Confusion: How does the transmitter know that his information( bits in physical layer, frames in data link layer, packet in network layer ) was transmitted correctly to the receiver? I know that in the data link layer that is responsible ensuring that frames has been transmitted successfully by sending acknowledgement, but I just get confused on how the three layers communicate with each other on solving this problem.
I know that in the data link layer that is responsible ensuring that frames has been transmitted successfully by sending acknowledgement
That is incorrect. There are very few data-link protocols that do this. The transport protocol is normally where acknowledgement takes place, but not all transport protocols do that. TCP does, but UDP does not. With a connectionless transport protocol, it is up to the application to do that.

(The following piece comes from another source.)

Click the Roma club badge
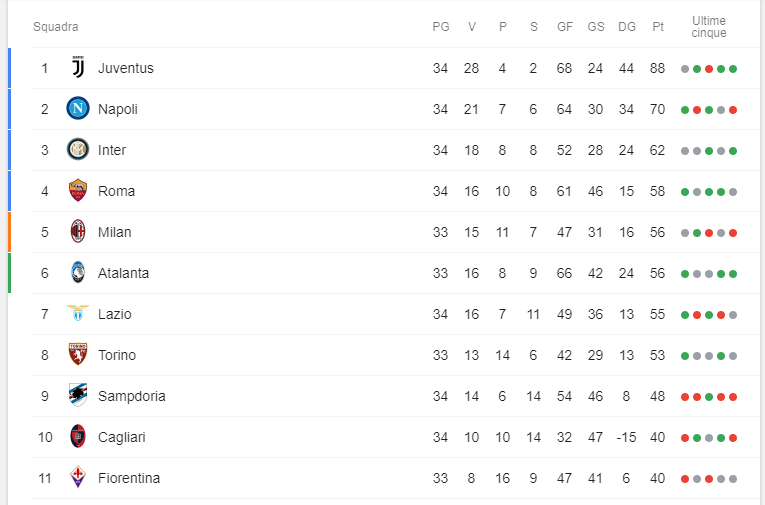 click(78, 191)
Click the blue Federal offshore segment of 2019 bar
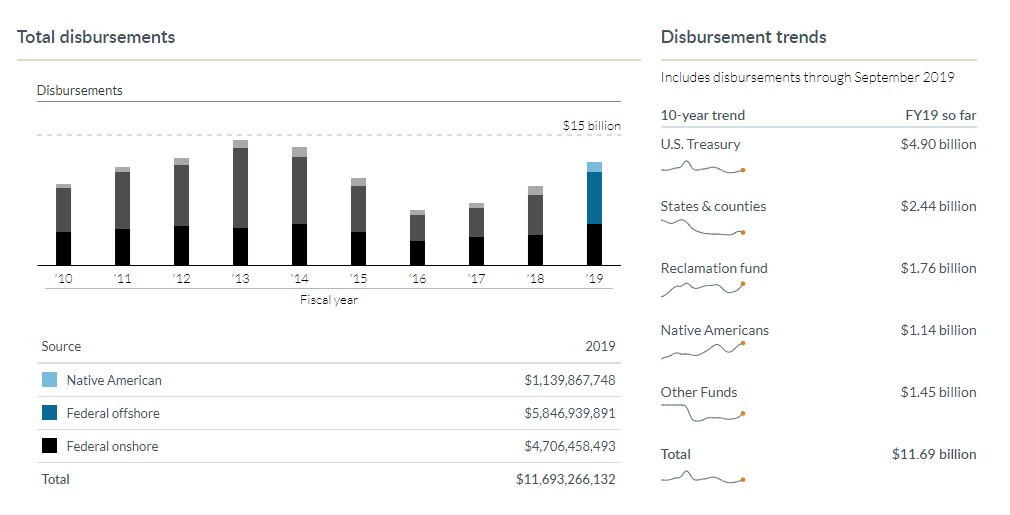This screenshot has width=1010, height=515. click(594, 198)
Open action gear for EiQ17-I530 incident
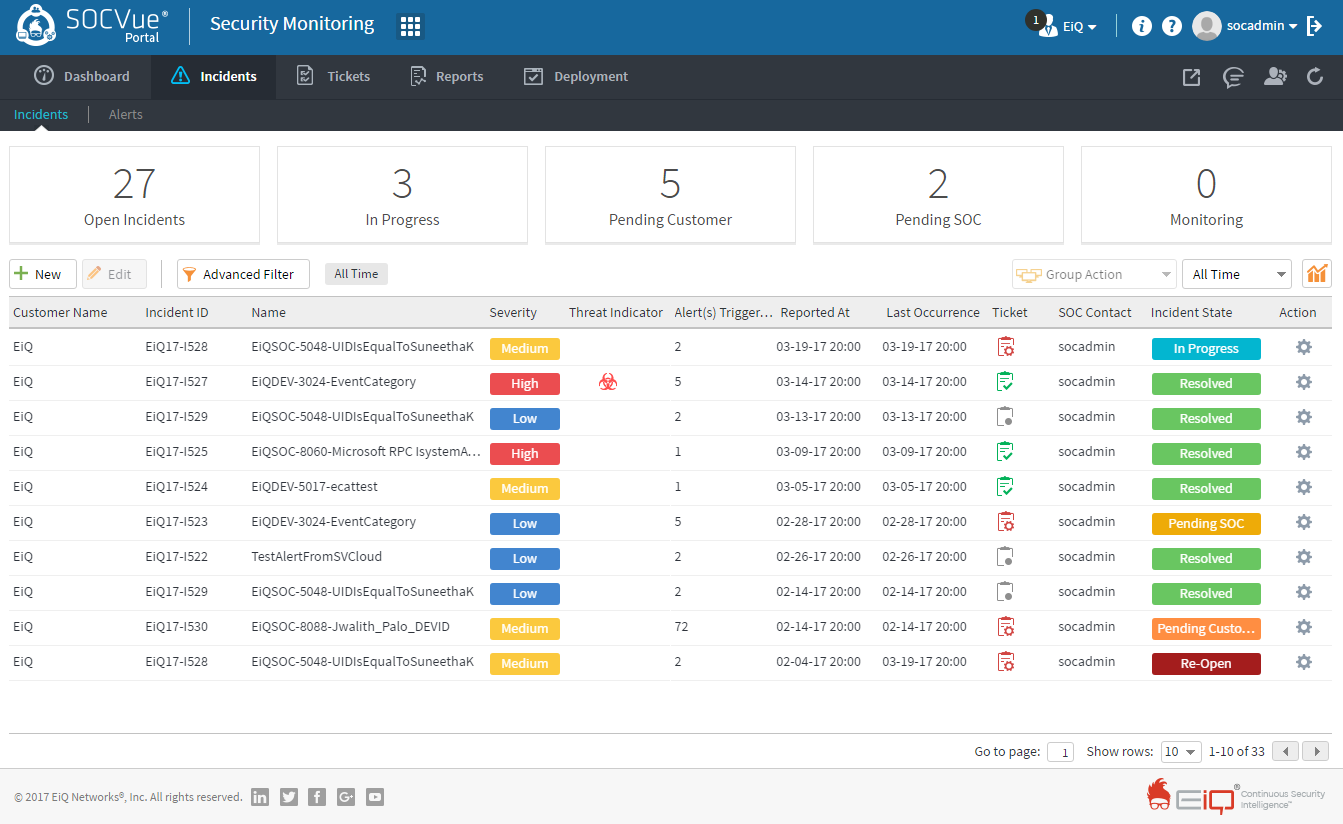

The protocols in the different layers don't really know about each other. There are fields in a protocol header (e.g. EtherType for ethernet, or Protocol for IPv4) that tell a protocol to which process it should send the payload of its protocol.
This cannot be answered easily.
An application can ensure delivery by itself or rely on the transport protocol to handle that. Network-layer and below protocols usually only ensure integrity (by checksums) but don't guarantee delivery - with some exceptions like 802.11.
If you will look at the layer 2 frame, you will see that there is a field FCS(Frame Check Sequence). While sending the frame to the other end, a mathematical algorithm CRC(Cyclic Redundancy Check) is performed on the frame which comes up with a number and that number is stored in the FCS field of frame. When the frame is received at the other end, the same algorithm is performed again. And again that mathematical algorithm comes up with a number.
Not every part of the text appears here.